Data entries
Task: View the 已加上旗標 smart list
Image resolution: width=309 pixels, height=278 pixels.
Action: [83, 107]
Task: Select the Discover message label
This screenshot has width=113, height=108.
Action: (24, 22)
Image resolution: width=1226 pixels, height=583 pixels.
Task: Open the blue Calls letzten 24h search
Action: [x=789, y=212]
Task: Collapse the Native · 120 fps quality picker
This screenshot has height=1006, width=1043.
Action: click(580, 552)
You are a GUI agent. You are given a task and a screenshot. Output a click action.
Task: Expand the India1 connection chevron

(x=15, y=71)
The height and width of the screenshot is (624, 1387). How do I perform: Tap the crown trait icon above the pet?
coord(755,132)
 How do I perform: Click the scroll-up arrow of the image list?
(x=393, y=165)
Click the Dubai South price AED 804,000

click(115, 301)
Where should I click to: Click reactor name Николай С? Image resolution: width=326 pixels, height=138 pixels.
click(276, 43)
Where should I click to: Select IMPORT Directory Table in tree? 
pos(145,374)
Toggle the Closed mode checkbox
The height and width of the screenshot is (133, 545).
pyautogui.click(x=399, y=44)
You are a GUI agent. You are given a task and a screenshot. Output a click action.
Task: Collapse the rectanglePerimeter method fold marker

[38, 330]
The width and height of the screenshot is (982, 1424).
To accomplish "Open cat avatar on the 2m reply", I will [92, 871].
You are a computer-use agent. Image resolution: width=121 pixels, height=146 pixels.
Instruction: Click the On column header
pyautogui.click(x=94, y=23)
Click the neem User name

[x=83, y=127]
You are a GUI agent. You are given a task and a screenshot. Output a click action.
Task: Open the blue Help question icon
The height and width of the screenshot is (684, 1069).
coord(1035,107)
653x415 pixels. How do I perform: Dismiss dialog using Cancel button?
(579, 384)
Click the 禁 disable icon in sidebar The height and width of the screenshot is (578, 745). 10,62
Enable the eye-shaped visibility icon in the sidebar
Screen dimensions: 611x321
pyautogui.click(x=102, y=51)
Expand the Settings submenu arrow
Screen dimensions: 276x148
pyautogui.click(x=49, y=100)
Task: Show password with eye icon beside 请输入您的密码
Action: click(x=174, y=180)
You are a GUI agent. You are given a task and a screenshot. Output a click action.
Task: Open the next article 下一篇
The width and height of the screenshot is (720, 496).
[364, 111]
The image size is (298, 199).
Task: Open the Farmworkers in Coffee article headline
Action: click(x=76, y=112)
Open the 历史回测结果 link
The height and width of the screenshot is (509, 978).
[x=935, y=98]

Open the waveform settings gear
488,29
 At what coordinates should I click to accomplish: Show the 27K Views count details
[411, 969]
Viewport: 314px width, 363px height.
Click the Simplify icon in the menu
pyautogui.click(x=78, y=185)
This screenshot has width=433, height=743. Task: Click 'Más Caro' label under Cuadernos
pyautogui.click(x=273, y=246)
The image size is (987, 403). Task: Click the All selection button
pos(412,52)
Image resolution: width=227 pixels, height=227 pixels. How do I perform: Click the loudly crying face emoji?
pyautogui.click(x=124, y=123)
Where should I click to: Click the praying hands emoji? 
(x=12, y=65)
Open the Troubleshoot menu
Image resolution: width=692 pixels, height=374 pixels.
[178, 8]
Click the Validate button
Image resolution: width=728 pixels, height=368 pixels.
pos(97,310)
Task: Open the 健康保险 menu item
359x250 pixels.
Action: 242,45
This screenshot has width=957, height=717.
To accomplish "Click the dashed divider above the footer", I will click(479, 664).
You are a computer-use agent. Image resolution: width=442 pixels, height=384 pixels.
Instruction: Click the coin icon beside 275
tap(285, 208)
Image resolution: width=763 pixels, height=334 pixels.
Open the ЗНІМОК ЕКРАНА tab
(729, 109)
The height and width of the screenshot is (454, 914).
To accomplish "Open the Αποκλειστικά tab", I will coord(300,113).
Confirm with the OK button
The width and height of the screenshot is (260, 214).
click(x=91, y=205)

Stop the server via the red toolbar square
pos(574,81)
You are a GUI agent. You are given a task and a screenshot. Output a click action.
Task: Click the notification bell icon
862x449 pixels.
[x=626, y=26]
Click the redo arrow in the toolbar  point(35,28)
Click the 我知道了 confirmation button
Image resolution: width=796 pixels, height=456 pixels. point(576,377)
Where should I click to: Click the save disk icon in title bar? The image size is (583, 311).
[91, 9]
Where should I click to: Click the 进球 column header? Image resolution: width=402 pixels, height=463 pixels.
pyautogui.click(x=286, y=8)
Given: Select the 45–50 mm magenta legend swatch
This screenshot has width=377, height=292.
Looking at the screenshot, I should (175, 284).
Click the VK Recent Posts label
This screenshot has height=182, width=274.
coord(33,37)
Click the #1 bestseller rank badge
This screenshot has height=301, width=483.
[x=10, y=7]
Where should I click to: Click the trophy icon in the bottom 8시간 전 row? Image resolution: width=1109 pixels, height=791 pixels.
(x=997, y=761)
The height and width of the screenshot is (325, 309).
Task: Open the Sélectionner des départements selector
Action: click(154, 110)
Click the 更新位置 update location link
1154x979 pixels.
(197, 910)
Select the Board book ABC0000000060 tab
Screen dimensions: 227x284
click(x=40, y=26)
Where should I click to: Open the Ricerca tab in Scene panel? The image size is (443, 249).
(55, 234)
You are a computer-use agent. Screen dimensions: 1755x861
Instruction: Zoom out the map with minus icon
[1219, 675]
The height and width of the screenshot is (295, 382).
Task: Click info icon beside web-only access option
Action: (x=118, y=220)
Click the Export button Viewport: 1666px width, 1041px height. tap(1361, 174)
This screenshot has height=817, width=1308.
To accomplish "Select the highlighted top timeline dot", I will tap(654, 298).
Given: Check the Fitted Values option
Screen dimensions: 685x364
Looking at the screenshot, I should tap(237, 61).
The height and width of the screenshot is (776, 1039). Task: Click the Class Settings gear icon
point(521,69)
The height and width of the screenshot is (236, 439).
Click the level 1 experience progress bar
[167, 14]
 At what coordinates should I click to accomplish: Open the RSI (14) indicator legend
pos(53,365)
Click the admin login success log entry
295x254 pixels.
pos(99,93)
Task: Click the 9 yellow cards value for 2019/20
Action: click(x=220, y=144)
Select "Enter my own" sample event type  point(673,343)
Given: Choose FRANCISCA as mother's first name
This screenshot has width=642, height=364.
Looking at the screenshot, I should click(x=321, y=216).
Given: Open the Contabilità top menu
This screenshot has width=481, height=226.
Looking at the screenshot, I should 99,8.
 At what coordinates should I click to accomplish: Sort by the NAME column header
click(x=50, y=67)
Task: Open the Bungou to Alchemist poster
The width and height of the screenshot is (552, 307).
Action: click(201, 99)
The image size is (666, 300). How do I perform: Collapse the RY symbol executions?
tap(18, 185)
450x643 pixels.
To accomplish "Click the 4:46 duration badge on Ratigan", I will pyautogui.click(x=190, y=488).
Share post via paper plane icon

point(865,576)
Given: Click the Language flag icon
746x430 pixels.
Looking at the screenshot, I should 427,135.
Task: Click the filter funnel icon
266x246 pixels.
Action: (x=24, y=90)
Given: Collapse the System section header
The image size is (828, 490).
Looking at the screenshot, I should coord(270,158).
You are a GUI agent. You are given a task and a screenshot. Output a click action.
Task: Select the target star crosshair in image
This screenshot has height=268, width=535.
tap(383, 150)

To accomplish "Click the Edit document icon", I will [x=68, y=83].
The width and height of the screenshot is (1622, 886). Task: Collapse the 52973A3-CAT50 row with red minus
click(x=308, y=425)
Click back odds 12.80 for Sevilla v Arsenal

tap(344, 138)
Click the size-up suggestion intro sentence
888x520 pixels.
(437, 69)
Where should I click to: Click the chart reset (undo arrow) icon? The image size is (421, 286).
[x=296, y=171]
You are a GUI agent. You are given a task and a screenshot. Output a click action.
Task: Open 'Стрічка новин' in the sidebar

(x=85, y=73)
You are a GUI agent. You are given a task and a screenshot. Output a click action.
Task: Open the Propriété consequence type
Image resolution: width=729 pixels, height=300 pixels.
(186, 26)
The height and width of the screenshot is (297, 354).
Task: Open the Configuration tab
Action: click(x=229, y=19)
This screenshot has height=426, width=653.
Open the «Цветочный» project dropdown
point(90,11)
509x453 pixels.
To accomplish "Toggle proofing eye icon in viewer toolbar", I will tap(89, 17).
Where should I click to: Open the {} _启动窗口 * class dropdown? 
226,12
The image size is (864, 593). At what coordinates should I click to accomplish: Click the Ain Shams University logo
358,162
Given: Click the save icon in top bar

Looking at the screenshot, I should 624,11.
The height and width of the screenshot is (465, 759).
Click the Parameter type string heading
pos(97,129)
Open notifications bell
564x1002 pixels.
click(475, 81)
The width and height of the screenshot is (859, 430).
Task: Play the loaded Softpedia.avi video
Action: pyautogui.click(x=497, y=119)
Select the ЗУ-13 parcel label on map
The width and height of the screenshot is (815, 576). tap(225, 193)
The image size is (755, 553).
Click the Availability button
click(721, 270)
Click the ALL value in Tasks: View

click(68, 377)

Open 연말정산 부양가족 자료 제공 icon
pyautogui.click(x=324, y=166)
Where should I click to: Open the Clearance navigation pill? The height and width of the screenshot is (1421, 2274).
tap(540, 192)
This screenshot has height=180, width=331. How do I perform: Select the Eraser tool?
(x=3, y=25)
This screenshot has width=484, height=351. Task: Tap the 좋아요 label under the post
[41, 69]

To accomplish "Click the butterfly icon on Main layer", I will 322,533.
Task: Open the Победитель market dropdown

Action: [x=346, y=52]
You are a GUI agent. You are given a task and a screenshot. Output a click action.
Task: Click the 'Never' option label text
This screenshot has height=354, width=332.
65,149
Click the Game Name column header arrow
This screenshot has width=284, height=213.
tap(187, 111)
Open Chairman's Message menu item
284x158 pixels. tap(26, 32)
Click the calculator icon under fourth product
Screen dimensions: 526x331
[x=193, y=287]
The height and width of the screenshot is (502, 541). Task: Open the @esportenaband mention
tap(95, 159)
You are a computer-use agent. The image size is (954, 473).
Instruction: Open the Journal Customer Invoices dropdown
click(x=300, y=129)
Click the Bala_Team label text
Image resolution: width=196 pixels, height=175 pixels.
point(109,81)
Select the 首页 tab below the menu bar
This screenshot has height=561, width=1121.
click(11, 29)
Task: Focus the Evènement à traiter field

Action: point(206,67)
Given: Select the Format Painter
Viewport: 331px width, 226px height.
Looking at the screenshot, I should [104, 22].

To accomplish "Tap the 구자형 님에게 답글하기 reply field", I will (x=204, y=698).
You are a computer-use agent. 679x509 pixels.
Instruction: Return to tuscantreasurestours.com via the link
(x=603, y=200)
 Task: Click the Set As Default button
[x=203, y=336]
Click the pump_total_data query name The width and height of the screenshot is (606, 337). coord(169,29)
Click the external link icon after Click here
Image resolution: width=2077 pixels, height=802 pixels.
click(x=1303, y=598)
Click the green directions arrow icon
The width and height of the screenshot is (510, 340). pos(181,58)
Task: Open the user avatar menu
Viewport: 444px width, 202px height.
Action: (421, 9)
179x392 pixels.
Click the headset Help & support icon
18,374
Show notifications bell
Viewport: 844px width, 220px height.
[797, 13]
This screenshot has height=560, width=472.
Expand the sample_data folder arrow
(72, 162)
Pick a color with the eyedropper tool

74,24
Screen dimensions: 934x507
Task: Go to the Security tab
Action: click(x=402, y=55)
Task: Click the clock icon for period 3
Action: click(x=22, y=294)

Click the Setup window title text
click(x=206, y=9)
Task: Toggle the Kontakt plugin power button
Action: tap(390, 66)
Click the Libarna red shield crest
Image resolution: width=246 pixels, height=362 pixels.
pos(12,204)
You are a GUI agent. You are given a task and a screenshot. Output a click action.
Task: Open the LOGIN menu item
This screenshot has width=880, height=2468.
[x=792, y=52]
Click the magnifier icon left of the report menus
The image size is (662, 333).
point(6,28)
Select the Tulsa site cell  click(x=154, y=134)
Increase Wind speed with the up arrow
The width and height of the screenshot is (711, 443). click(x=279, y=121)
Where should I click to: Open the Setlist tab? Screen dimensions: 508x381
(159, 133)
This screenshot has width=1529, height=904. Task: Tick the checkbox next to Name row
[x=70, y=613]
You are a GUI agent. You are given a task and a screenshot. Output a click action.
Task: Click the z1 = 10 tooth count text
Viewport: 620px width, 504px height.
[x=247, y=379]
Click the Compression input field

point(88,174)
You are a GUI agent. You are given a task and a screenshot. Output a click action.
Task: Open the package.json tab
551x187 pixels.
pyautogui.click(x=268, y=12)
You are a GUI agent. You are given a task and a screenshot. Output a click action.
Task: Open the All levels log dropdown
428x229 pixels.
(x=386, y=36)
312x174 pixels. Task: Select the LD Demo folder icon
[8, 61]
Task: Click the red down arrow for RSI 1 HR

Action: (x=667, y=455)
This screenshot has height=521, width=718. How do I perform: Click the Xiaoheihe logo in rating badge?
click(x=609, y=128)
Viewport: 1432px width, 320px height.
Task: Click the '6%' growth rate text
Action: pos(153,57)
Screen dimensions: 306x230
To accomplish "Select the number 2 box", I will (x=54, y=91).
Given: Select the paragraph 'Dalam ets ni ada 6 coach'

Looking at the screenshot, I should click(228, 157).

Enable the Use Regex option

**PROBLEM REQUIREMENTS:** Return from the data every line that holds "computer".

**RESPONSE AREA:**
You are a computer-use agent. Image resolution: width=121 pixels, height=146 pixels.
You are a computer-use agent. Image resolution: width=442 pixels, height=384 pixels.
You are a computer-use agent. Screen dimensions: 1755x861
You are a computer-use agent. The image size is (954, 473).
You are a computer-use agent. 679x509 pixels.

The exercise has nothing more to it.